*** Records shown Section Begins ***

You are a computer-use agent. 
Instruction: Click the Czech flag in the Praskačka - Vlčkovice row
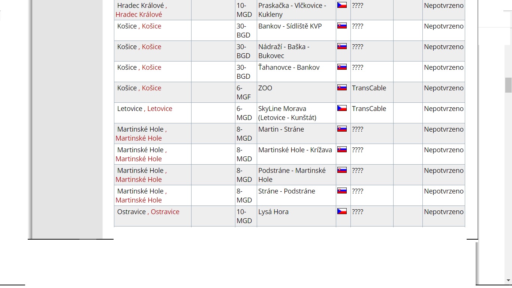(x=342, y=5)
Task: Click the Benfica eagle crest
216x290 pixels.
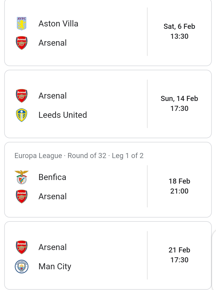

*** Records shown Section Ends ***
*** Records shown Section Begins ***

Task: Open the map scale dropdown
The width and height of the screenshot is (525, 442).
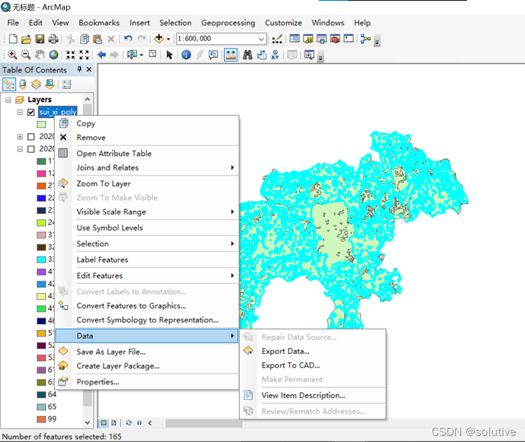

*** Records shown Section Ends ***
*** Records shown Section Begins ***

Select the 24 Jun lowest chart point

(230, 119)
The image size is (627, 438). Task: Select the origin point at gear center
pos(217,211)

*** Records shown Section Ends ***

■ **What you are asked to do**
From the records above, output only the lines starting at the one containing "You are a computer-use agent." and ending at the one containing "216x290 pixels.", word for word. Pictures stay out.

■ **Solution to the exercise**
You are a computer-use agent. 
Instruction: Click the Czech flag in the Praskačka - Vlčkovice row
(x=342, y=5)
Task: Click the Benfica eagle crest
216x290 pixels.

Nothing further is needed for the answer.